雨と寒さの大阪マラソン
昭和63年卒 松尾 健志
2025年5月10日掲載
昭和63年卒 松尾 健志
2025年5月10日掲載
2月25日に開催された第12回大阪マラソンに参加してきました。約3万人の市民ランナーが集う大阪マラソンは、大阪城公園をスタートし、中の島、御堂筋、なんば、京セラドームなど市内中心部の名所を巡るコースで沿道の応援も多く、コース途中の給水・給食コーナーも充実していて、魅力たっぷりの人気大会です。パリ五輪のマラソン代表最終選考に挑むトップアスリートや、関西のテレビ各局の番組企画で走るタレントランナーとすれ違うこともあり、これも楽しみのひとつです。
そもそも子どもの頃から走ることが苦手だった私ですが、20年前にダイエット目的で走り始め、実業団の長距離選手だった会社の先輩のお誘いで初めて10キロレースに参加したところ、大会の高揚感と思ったより早く走れた自分に舞いあがって見事にハマり、それからハーフ、フルと距離を伸ばして、フルマラソン完走も10回を超えました。
しかし、50歳を過ぎると記録は伸びなくなり、故障しがちに。今回も、年末にギックリ腰になったり、直前にふくらはぎを痛めたりと万全のコンディションとは言えない中、不安いっぱいで当日を迎えることとなりました。
天気予報どおり、朝から冷たい雨が降ったり止んだりの悪コンディションで気温は6度。気分は萎え気味です。せっかく新しいウェアを買ったのに、その上からウィンドブレーカーを着て、さらにビニール合羽(首と腕の部分をカットしたゴミ袋のようなもの)をかぶりスタートエリアで待機していると、少しだけ雨脚が弱くなってきました。

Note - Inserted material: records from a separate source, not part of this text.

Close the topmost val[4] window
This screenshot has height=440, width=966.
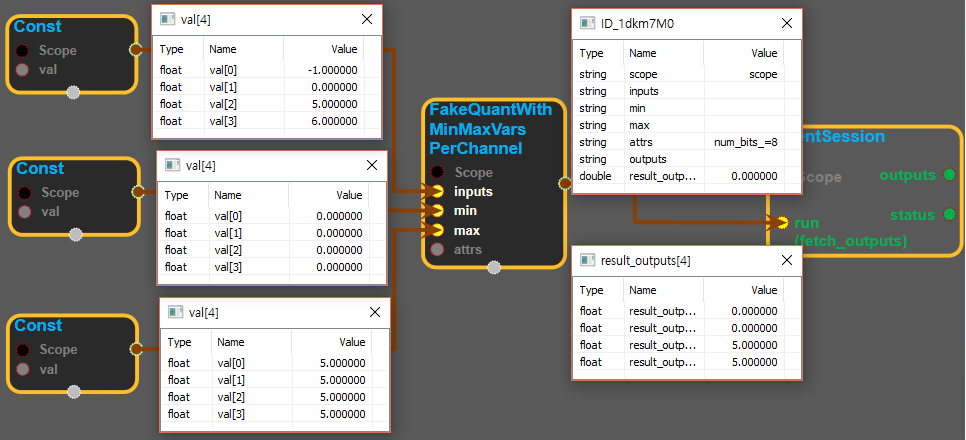pos(367,19)
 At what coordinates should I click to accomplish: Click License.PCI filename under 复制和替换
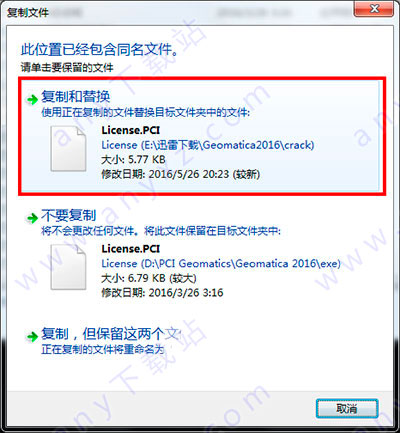click(131, 130)

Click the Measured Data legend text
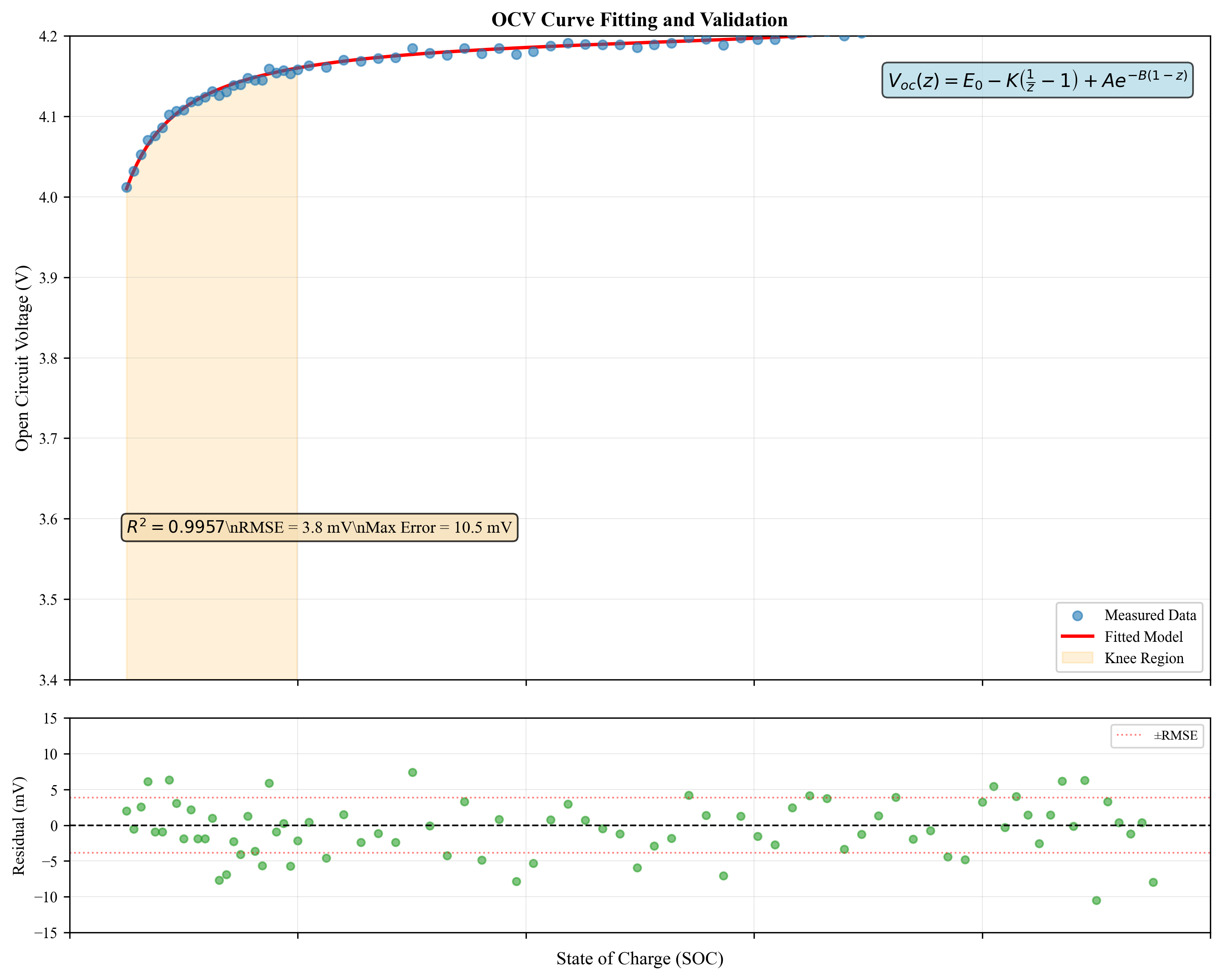click(1150, 615)
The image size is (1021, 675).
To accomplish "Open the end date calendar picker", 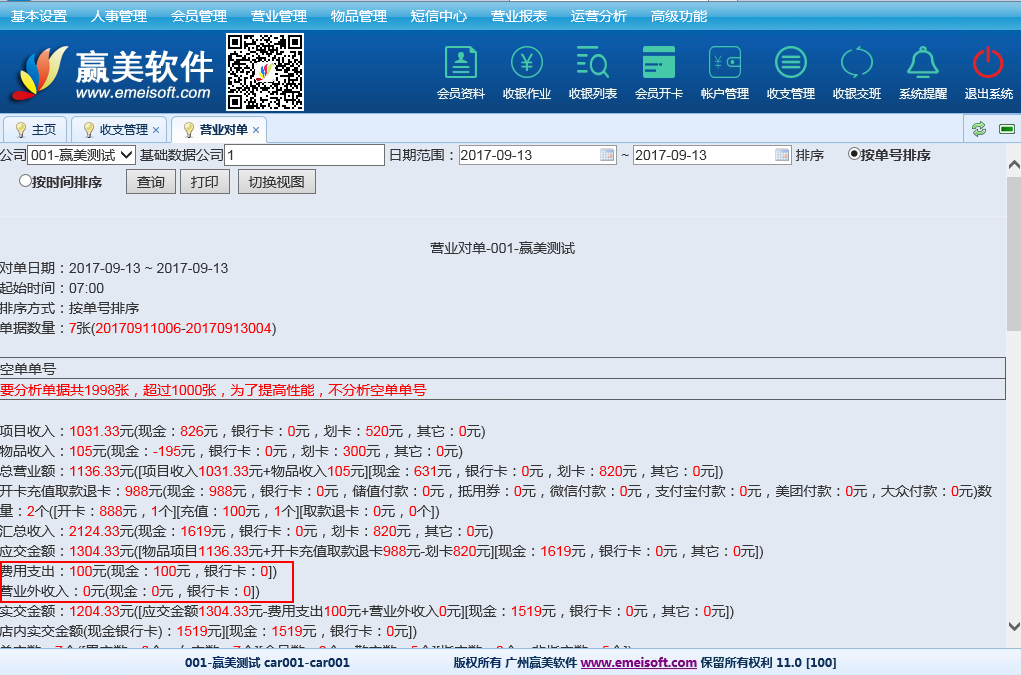I will (x=782, y=155).
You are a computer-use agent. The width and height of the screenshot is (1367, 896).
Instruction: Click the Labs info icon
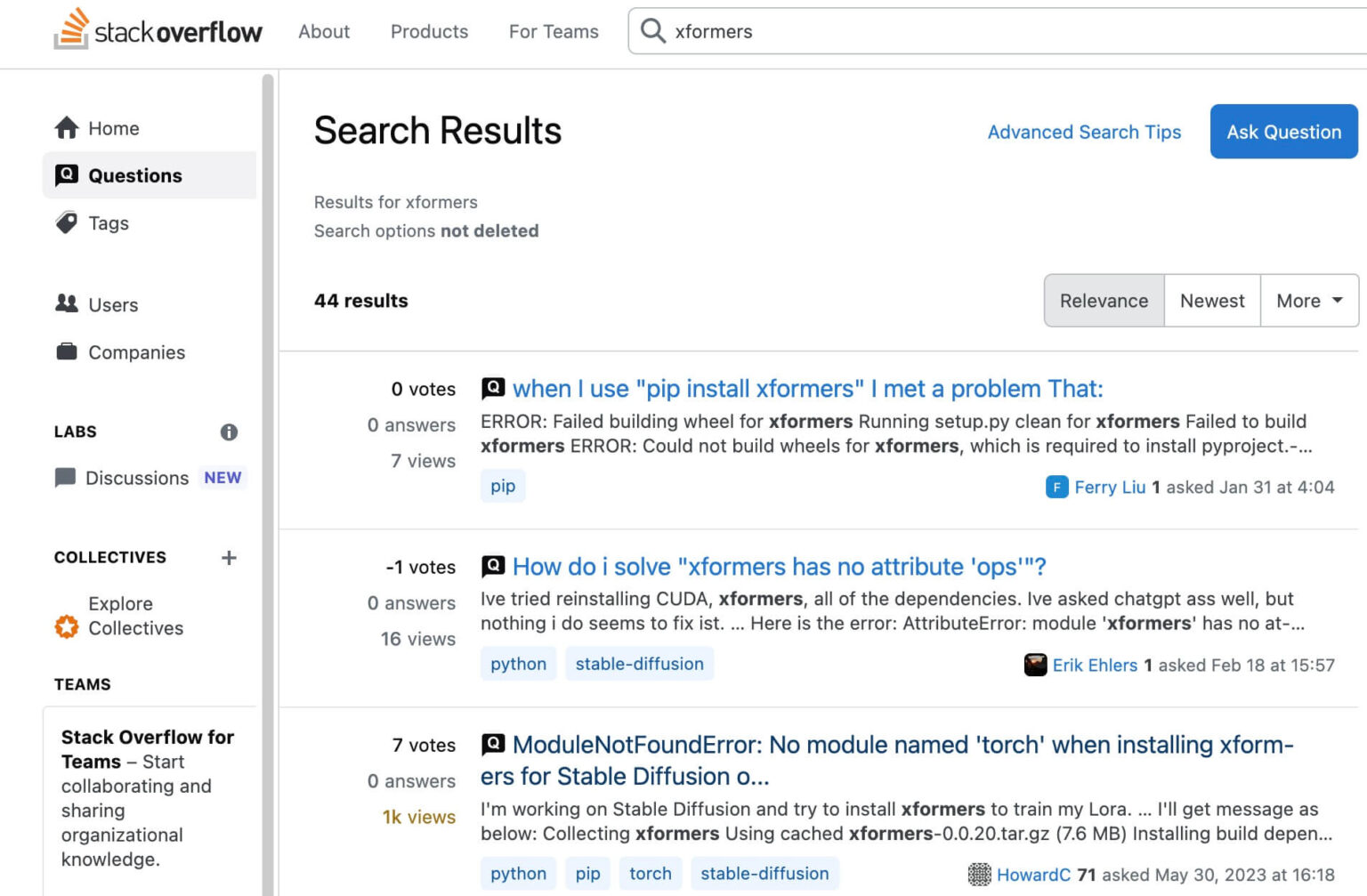point(229,432)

スタートしてからも、雨は降ったり止んだりでしたが、大会本番というのはアドレナリンが出るのか、前半は実力以上の早いペースで飛ばしてしまい、後半地獄を見ることになってしまいました。30キロを過ぎたあたりから、歩いては走り、走っては止まりを繰り返し、雨に打たれながらひたすらゴールの大阪城を目指す苦行が続きます。お楽しみの給食コーナーも、内臓のダメージでほとんど食べられずに通過。ボロボロになってゴールにたどり着いた時、ようやく雨も小降りになってきました。記録は4時間40分と、ベストタイムには程遠い結果ですが、今回は完走しただけでも良しとしましょう。
毎回、わざわざ参加費を払ってこんなしんどいことするなんてアホや、もうやめようと思うのですが、ゴールした後に完走タオルとメダルをもらうと、ちょっとうれしくなって、次はどの大会にしようかと考えてしまいます。これが「マラソンの沼」なんでしょうね。
マラソンの魅力を挙げれば、ボランティアスタッフや沿道のたくさんの方々に応援してもらえるところ、積み上げた練習以上の結果は決して得られないシビアなところ、ゴールの先にある達成感など、たくさんあります。できれば還暦くらいまではフルマラソンを完走したいので、もうしばらく、ほどほどに鍛錬していきたいと思います。